**SHORT TASK**
Rewrite only the part of the records that opens with the line containing "Screen dimensions: 934x438" and closes with the line containing "pyautogui.click(x=489, y=1085)", changing "Object Mode" to "Edit Mode" and keeping everything else the same.

(Items in a dataset)
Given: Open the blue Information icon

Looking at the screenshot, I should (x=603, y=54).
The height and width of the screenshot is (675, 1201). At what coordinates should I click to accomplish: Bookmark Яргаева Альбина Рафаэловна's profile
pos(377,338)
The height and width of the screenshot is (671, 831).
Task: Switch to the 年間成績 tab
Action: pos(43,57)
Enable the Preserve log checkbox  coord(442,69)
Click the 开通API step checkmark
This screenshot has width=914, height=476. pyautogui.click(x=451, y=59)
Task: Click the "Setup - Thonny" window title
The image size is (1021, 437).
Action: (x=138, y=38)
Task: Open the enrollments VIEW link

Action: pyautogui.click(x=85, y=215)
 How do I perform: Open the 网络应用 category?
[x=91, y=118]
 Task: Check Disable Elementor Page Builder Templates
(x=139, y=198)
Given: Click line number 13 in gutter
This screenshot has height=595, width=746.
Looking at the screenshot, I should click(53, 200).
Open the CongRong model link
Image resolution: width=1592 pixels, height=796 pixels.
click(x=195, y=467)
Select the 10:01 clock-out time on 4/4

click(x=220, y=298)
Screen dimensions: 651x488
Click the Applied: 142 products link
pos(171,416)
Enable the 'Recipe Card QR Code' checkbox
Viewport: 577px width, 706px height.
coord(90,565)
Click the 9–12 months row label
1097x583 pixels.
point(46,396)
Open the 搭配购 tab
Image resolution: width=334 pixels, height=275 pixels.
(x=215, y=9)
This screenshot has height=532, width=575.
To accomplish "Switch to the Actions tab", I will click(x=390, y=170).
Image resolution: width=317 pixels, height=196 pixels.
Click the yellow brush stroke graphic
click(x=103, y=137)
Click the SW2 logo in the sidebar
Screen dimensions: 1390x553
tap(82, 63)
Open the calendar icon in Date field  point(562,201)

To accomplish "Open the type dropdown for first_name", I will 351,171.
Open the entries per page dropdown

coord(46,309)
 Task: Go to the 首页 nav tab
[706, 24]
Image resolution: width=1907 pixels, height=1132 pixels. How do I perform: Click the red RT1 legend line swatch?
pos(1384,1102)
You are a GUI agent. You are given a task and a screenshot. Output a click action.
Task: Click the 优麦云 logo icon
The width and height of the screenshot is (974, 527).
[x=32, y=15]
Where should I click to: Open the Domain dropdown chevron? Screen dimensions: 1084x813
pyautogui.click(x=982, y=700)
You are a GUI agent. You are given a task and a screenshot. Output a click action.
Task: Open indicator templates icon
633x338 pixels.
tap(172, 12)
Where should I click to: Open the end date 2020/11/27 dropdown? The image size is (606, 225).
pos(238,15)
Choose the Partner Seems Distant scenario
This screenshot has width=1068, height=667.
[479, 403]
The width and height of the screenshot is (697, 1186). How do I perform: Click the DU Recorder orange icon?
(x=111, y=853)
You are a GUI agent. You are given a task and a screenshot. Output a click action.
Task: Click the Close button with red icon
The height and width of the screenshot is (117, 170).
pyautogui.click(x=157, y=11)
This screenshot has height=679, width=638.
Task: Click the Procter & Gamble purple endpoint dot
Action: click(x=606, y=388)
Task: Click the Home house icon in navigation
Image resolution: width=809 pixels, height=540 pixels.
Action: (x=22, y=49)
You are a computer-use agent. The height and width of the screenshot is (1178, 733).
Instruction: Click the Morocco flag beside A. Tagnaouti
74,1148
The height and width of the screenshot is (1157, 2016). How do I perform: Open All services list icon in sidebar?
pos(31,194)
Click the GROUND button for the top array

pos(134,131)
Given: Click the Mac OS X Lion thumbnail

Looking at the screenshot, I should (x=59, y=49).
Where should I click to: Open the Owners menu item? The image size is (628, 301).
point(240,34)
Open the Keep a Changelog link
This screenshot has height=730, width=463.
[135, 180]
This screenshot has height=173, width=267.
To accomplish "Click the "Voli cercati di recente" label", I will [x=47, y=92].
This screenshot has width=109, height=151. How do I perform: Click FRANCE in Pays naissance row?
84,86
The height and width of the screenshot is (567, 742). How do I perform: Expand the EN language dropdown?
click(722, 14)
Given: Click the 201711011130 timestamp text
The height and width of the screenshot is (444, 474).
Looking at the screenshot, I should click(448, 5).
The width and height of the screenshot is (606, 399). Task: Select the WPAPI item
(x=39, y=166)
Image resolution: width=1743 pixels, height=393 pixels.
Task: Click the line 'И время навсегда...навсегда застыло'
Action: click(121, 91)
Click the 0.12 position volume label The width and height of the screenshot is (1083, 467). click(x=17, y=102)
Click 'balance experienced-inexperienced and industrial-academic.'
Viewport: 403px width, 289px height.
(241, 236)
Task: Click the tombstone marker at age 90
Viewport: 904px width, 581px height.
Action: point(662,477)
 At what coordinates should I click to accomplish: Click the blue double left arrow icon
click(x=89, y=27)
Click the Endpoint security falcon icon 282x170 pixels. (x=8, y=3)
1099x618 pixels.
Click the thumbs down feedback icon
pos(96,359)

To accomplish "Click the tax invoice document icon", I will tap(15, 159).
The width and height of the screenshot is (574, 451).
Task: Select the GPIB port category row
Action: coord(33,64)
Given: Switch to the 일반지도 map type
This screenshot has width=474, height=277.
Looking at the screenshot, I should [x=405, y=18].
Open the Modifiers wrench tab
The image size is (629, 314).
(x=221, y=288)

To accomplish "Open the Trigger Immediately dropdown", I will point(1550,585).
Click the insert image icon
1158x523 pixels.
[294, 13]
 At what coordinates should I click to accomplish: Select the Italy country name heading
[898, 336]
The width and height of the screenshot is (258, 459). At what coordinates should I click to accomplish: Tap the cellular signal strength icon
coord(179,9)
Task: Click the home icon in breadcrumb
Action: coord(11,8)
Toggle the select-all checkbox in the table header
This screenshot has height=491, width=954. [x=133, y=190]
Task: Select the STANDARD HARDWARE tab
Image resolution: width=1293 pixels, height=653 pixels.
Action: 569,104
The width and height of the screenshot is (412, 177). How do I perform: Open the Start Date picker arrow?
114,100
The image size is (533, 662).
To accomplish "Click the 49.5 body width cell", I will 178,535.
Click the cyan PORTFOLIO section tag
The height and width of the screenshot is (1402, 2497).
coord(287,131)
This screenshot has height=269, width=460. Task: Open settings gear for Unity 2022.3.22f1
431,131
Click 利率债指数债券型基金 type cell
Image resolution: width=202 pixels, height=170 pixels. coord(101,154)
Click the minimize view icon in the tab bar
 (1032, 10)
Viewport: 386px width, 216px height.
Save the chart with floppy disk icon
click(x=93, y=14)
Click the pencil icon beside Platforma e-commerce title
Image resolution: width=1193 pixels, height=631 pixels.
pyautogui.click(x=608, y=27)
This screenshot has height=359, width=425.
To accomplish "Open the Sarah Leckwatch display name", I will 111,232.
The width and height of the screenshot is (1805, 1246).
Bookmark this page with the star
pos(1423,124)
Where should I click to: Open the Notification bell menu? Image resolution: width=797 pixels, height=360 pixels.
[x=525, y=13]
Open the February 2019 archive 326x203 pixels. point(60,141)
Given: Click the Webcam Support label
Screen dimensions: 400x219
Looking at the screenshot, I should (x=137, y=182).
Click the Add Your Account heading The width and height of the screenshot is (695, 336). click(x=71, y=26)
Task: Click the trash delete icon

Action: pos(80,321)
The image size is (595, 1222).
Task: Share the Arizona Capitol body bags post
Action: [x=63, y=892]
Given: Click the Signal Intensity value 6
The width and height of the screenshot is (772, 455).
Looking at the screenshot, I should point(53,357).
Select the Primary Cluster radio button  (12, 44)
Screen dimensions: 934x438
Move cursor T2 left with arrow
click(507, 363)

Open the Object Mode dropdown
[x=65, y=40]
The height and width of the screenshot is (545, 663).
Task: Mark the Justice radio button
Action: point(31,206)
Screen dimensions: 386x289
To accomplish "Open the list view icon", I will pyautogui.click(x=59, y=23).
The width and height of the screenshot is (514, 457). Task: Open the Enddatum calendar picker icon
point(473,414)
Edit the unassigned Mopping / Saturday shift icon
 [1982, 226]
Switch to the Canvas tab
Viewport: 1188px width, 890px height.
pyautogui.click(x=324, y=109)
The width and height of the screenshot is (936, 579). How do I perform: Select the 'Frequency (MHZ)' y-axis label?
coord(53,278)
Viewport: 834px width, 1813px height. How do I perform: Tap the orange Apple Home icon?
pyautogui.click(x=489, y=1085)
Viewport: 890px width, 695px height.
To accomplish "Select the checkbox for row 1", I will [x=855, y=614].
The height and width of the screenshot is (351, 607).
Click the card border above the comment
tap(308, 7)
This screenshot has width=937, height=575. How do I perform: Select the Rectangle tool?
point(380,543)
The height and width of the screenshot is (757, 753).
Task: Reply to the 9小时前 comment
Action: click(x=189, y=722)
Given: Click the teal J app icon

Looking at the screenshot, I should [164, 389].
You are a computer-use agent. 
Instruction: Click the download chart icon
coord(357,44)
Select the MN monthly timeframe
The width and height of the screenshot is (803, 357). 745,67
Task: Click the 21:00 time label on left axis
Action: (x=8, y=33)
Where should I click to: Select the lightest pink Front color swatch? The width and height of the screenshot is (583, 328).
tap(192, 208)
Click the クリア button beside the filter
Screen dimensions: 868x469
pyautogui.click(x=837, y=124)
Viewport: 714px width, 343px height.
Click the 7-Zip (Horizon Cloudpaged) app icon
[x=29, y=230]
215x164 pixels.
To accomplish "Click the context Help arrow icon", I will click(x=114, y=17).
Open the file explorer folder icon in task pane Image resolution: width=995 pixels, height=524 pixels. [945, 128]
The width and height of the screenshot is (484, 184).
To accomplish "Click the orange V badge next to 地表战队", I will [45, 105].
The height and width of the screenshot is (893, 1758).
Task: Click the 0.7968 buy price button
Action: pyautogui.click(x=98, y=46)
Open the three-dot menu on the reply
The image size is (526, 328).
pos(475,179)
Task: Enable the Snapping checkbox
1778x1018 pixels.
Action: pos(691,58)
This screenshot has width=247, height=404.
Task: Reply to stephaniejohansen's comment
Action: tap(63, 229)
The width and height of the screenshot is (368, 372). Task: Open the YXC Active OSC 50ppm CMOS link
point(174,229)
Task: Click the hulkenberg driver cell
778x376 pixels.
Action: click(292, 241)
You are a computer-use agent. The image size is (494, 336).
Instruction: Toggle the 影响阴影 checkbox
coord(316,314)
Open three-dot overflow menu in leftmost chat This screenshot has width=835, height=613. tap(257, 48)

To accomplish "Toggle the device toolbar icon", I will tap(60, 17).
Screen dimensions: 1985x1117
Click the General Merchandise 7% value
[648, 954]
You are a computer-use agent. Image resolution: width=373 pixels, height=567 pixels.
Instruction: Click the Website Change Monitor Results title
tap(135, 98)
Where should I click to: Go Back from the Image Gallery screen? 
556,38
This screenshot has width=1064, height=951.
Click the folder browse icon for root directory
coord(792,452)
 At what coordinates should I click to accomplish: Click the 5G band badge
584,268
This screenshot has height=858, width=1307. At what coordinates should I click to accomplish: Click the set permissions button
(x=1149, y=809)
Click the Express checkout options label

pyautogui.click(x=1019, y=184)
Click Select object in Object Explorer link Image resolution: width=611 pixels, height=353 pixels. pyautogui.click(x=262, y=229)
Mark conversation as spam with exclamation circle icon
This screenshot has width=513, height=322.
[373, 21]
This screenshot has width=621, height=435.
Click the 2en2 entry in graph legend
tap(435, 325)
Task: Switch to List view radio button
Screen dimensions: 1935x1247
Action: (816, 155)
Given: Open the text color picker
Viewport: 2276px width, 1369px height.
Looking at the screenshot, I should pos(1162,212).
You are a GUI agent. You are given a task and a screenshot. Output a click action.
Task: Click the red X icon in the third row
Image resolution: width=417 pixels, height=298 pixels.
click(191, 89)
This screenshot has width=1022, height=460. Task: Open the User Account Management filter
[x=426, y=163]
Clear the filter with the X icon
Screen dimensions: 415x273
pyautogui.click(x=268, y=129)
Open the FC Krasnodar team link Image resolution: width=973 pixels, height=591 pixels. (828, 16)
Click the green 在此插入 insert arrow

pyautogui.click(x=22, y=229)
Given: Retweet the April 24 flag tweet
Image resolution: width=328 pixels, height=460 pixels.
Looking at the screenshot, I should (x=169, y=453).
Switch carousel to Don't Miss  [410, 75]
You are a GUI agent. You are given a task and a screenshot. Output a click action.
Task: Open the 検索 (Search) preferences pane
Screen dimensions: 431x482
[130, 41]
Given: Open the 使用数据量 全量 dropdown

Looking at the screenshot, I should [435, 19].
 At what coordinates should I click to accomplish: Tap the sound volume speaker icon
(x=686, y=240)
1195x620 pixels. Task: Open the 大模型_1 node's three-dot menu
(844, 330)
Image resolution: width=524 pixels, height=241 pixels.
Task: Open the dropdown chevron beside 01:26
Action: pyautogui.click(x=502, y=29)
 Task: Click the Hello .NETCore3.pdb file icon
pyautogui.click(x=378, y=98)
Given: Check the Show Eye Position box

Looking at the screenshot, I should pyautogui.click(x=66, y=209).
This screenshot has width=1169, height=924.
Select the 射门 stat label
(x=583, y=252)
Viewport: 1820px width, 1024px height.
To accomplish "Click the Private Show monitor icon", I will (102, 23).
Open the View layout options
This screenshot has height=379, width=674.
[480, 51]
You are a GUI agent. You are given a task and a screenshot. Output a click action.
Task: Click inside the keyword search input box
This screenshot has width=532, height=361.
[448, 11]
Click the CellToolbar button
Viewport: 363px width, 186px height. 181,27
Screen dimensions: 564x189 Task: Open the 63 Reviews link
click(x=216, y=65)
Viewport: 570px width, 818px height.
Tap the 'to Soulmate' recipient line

**ANSWER TO THIS PROBLEM**
Screen dimensions: 934x438
Move cursor T2 left with arrow
click(507, 363)

Open the Edit Mode dropdown
[x=65, y=40]
The height and width of the screenshot is (545, 663).
Task: Mark the Justice radio button
Action: point(31,206)
Screen dimensions: 386x289
To accomplish "Open the list view icon", I will pyautogui.click(x=59, y=23).
The width and height of the screenshot is (514, 457). Task: Open the Enddatum calendar picker icon
point(473,414)
Edit the unassigned Mopping / Saturday shift icon
 [1982, 226]
Switch to the Canvas tab
Viewport: 1188px width, 890px height.
pyautogui.click(x=324, y=109)
The width and height of the screenshot is (936, 579). How do I perform: Select the 'Frequency (MHZ)' y-axis label?
coord(53,278)
Viewport: 834px width, 1813px height. How do I perform: Tap the orange Apple Home icon?
pyautogui.click(x=489, y=1085)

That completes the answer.